Oleh karena itu penulis sangat mengharapkan kritikan dan
saran-saran yang dapat membangun demi kesempurnaan makalah ini.
Wassalam
Penulis,
KELOMPOK 5
DAFTAR ISI
KATA PENGANTAR............................................................................................ i
DAFTAR ISI............................................................................................................ ii
BAB I PENDAHULUAN
A.
Latar Belakang...................................................................................
1
B. Rumusan Masalah.............................................................................. 1
C. Tujuan penulisan................................................................................ 1
BAB II PEMBAHASAN
A.
Macam-macam sumber hukum nasional Indonesia............................ 2
B.
Hirarki peraturan perundang-undangan Indonesia............................ 6
BAB
III PENUTUP
A.
Kesimpulan........................................................................................ 11
DAFTAR
PUSTAKA.............................................................................................
12
BAB I
PENDAHULUAN
A.
Latar Belakang
Menurut UUD 1945 pasal 15c ayat 1
“presiden memegang kekuasaam membentuk Undang-Undang dengan persetujuan Dwan
Perwakilan Rakyat (DPR), jika suatu rancangan Undang-Undang yang diajukan
presiden (pemerintah) tidak mendapat persetujuan DPR, maka rancangan tadi tidak
boleh diajukan lagi dalam persidangan DPR masa itu (pasal 20 ayat 2 UUD-1945).

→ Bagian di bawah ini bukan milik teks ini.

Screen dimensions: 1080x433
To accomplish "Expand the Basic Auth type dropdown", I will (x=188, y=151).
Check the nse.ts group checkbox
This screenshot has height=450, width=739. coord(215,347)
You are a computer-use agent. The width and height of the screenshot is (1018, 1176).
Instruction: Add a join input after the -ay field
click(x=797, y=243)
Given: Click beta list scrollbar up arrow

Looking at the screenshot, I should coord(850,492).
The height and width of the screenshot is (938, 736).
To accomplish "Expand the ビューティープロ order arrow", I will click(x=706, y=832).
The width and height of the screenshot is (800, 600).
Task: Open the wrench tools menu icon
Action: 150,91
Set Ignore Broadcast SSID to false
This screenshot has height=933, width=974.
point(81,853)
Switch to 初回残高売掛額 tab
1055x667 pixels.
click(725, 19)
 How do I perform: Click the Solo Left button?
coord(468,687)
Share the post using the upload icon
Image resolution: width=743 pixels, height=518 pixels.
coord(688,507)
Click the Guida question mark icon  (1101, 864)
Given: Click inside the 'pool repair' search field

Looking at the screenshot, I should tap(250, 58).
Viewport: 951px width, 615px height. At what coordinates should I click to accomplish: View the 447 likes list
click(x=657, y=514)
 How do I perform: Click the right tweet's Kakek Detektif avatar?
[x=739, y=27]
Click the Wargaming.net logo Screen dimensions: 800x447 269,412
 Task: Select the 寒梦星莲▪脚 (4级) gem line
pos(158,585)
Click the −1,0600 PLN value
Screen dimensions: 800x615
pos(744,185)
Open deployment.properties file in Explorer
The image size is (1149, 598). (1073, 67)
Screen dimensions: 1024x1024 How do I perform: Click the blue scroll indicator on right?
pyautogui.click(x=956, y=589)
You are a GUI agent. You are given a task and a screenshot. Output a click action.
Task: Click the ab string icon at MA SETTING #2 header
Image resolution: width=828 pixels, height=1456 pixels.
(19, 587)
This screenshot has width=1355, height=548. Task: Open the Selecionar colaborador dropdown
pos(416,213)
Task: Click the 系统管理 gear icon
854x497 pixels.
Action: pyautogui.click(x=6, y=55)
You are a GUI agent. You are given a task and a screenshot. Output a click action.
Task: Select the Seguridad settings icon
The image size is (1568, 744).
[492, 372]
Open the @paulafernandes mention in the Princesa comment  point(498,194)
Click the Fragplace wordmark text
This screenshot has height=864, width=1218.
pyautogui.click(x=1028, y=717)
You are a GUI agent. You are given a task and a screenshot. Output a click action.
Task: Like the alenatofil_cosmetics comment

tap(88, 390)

Tetapi dikarenakan terlalu
lamanya UU itu disahkan maka keputusan hakim juga diakui
sebagai sumber hukum formal. Dengan demikian telah diakui, bahwa pekerjaan
hakim merupakan salah satu faktor pembentukan hukum.
B.
Rumusan Masalah
1. Menjelaskan tentang penemuan hukum
2. Menjelaskan tentang penafsiran hukum
C.
Tujuan Penulisan
Adapun tujuan kami dalam menyusun makalah ini adalah
disamping untuk memenuhi tugas dalam perkuliahan juga agar kami khususnya dan
semua mahasiswa pada umumnya mampu memahami penemuan dan penafsiran hukum.
BAB II
PEMBAHASAN
A.
Penemuan Hukum
Penemuan hukum, pada hakekatnya mewujudkan
pengembanan hukum secara ilmiah dan secara praktikal. Penemuan hukum sebagai
sebuah reaksi terhadap situasi-situasi problematikal yang dipaparkan orang
dalam peristilahan hukum berkenaan dengan dengan pertanyaan-pertanyaan hukum
(rechtsvragen), konflik-konflik hukum atau sengketa-sengketa hukum. Penemuan
hukum diarahkan pada pemberian jawaban terhadap pertanyaan-pertanyaan tentang
hukum dan hal pencarian penyelesaian-penyelesaian terhadap sengketa-sengketa
konkret. Terkait padanya antara lain diajukan pertanyaan-pertanyaan tentang
penjelasan (tafsiran) dan penerapan aturan-aturan hukum, dan
pertanyaan-pertanyaan tentang makna dari fakta-fakta yang terhadapnya hukum
harus diterapkan. Penemuan hukum berkenaan dengan hal menemukan
penyelesaian-penyelesaian dan jawaban-jawaban berdasarkan kaidah-kaidah hukum.
Penemuan
hukum termasuk kegiatan sehari-hari para yuris, dan terjadi pada semua bidang
hukum, seperti hukum pidana, hukum perdata, hukum pemerintahan dan hukum pajak.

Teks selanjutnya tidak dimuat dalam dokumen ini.